Oops, he did it again.
President Donald Trump was so excited by the good news in Friday’s jobs report that he jumped the gun to tweet about it, violating a federal rule that requires an hour between when a report is released, and when federal officials can comment on the numbers.
The 209,000 jobs added by employers in July and the drop in unemployment to 4.3% was just too much for the tweeter-in-chief to resist bragging about on Twitter.
“Excellent Jobs Numbers just released – and I have only just begun. Many job stifling regulations continue to fall. Movement back to USA!” he tweeted at 8:45 a.m., 15 minutes after the report.
This is the second time that the Trump White House has jumped the gun to comment on the report. The last time he did it was after the February report, which was the first reading during Trump’s presidency. At the time, both former press secretary Sean Spicer and then chief of staff Reince Priebus broke the rule with their own tweets, while Trump retweeted the Drudge Report about the jobs data. Both Spicer and Priebus recently left the Trump administration.
A federal rule that dates back to 1985 states that “except for members of the staff of the agency issuing the principal economic indicator … employees of the Executive Branch shall not comment publicly on the data until at least one hour after the official release time.”
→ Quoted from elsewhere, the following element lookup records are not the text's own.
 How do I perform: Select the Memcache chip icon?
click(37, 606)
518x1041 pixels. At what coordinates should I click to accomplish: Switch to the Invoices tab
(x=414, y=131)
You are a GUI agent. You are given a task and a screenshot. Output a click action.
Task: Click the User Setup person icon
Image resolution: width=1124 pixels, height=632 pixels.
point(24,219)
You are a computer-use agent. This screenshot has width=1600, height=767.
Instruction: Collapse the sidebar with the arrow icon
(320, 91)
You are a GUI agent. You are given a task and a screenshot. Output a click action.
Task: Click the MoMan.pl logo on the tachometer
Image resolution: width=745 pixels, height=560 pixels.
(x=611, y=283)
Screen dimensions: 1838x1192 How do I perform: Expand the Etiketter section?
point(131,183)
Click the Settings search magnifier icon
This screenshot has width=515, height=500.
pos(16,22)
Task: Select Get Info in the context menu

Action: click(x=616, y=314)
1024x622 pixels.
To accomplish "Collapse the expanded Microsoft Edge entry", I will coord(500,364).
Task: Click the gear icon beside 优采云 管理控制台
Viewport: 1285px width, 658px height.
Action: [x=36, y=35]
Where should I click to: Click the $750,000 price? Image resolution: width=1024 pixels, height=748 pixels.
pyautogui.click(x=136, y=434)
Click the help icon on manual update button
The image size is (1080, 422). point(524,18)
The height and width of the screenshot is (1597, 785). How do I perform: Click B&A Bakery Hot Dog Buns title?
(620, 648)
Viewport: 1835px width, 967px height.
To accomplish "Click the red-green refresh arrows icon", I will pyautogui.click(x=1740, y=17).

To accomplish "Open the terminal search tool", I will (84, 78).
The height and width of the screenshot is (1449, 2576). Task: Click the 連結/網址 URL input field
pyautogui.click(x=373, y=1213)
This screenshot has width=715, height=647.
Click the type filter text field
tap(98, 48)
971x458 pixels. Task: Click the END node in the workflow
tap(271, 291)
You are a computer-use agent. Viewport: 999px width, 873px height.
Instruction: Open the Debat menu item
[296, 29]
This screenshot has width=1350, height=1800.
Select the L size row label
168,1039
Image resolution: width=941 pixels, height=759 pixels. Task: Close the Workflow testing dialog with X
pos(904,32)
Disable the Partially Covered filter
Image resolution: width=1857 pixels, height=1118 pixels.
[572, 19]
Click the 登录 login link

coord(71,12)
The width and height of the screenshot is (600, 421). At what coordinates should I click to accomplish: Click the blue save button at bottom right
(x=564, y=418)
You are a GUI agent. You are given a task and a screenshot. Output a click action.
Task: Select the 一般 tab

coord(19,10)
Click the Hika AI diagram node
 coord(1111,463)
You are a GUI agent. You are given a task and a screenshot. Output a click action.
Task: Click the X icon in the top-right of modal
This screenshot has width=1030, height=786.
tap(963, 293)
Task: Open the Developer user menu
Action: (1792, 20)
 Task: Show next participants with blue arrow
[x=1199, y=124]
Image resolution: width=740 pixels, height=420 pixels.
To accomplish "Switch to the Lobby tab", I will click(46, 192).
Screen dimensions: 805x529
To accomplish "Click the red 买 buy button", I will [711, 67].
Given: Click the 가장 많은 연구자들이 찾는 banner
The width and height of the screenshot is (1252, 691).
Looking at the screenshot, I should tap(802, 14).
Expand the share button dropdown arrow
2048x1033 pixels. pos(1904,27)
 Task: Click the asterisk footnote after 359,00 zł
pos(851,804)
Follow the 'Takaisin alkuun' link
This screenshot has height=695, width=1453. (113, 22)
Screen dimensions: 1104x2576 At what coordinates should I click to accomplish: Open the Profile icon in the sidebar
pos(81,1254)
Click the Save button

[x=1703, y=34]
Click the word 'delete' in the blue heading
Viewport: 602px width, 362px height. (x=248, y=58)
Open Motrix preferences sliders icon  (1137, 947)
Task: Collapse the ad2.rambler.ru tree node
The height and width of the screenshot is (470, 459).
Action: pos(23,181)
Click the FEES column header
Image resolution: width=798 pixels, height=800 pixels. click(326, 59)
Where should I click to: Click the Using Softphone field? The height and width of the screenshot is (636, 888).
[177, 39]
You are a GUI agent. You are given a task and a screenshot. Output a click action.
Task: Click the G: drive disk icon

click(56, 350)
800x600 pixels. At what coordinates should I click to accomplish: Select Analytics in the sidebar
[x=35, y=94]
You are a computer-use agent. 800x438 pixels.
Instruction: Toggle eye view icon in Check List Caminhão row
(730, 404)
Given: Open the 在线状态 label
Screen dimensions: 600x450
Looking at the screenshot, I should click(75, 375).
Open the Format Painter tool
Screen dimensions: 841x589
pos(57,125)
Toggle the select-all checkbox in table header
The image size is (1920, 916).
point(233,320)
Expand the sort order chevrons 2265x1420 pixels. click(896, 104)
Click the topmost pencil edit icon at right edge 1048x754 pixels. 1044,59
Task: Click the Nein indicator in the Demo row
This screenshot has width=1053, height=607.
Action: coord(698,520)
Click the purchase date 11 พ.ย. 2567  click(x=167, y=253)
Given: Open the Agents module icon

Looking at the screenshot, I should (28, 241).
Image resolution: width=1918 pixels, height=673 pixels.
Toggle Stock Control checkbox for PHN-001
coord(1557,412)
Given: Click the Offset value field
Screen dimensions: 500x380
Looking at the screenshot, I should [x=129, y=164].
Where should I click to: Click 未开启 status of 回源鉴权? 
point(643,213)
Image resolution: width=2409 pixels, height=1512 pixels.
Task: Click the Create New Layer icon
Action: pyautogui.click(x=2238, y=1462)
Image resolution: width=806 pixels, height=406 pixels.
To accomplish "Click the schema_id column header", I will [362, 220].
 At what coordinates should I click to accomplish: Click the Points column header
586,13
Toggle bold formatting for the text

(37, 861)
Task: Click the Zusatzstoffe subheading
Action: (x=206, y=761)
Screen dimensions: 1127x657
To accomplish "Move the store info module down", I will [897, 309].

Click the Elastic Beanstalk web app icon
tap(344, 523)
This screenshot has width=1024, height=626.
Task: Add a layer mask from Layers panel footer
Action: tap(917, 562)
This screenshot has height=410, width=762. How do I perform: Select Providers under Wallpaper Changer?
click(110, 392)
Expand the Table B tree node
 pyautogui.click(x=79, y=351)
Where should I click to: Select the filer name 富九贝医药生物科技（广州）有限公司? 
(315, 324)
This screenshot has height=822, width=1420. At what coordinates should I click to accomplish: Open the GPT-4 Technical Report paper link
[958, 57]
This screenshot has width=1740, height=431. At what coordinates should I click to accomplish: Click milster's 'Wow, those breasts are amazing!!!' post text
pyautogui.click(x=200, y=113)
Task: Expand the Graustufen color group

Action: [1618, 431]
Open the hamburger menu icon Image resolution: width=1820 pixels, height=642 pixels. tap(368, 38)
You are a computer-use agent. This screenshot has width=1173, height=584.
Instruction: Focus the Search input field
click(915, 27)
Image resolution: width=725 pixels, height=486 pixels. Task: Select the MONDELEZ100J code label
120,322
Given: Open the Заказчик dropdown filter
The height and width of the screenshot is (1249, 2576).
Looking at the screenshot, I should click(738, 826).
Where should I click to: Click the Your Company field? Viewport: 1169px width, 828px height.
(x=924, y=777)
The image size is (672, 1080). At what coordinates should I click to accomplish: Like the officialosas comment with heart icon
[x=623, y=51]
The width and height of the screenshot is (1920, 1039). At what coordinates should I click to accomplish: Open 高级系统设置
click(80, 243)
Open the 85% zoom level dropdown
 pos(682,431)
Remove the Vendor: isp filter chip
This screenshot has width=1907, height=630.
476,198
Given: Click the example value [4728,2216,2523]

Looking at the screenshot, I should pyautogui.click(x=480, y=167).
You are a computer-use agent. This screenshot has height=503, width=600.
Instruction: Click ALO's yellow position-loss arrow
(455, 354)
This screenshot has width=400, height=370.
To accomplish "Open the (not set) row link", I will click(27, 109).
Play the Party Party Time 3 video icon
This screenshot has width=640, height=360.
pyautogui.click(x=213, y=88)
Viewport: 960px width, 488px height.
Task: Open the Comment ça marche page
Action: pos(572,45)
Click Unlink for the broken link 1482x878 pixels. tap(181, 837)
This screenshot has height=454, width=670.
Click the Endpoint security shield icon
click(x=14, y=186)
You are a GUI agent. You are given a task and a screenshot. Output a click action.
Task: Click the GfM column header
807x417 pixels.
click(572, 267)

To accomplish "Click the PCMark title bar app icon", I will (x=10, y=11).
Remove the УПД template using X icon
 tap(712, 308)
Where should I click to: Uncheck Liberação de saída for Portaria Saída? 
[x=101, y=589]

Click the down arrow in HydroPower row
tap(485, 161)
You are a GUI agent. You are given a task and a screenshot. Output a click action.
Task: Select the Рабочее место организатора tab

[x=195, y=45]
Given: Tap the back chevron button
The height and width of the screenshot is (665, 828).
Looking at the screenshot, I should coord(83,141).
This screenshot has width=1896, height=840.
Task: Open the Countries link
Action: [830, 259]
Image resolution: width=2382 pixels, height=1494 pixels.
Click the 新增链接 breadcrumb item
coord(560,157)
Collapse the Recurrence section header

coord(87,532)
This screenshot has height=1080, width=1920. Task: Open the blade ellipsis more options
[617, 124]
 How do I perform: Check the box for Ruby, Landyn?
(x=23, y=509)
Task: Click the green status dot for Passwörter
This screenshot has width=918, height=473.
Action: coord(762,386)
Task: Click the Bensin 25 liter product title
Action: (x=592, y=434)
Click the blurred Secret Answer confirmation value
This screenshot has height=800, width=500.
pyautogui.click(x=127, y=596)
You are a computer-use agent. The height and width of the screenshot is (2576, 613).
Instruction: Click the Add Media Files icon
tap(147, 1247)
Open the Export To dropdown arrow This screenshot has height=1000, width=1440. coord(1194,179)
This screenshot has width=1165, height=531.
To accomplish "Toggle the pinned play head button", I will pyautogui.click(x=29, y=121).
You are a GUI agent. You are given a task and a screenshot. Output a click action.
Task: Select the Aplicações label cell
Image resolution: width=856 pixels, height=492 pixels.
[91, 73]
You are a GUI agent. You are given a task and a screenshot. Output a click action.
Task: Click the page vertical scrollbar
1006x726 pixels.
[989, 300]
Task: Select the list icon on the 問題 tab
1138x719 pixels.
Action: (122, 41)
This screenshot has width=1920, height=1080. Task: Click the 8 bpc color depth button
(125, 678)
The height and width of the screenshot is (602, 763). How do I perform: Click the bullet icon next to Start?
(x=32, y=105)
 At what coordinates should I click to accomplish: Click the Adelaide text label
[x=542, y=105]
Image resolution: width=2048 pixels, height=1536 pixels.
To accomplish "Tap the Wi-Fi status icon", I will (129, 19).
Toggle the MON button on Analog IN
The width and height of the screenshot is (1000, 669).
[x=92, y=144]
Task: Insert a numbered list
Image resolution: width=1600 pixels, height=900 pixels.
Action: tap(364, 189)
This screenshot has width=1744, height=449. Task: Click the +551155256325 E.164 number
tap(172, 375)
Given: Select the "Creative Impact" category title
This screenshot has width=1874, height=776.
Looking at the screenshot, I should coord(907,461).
The rule was put into effect in order to “preserve the distinction between the policy-neutral release of data by statistical agencies and their interpretation by policy officials” according to the official notice of the rule at that time.
The violation was noted in a Friday morning tweet by Jason Furman, who served as the chairman of President Obama’s Council of Economic Advisors. He added that “We sometimes rearranged Obama schedule to wait until 9:30 am.”
The White House did not respond to a request for comment Friday on Trump’s apparent violation of the rule. Back in March, Spicer apologized for violating the little-known rule.
“I apologize if we were a little excited, and we were so glad to see so many fellow Americans back to work,” he said at that time, but he also said he believed there was little consequence to violating the rule, which was partly put in place to stem market fluctuations.
“I don’t think that’s exactly a market disruption,” Spicer said about the tweets at that time.
— CNNMoney’s Donna Borak contributed to this report.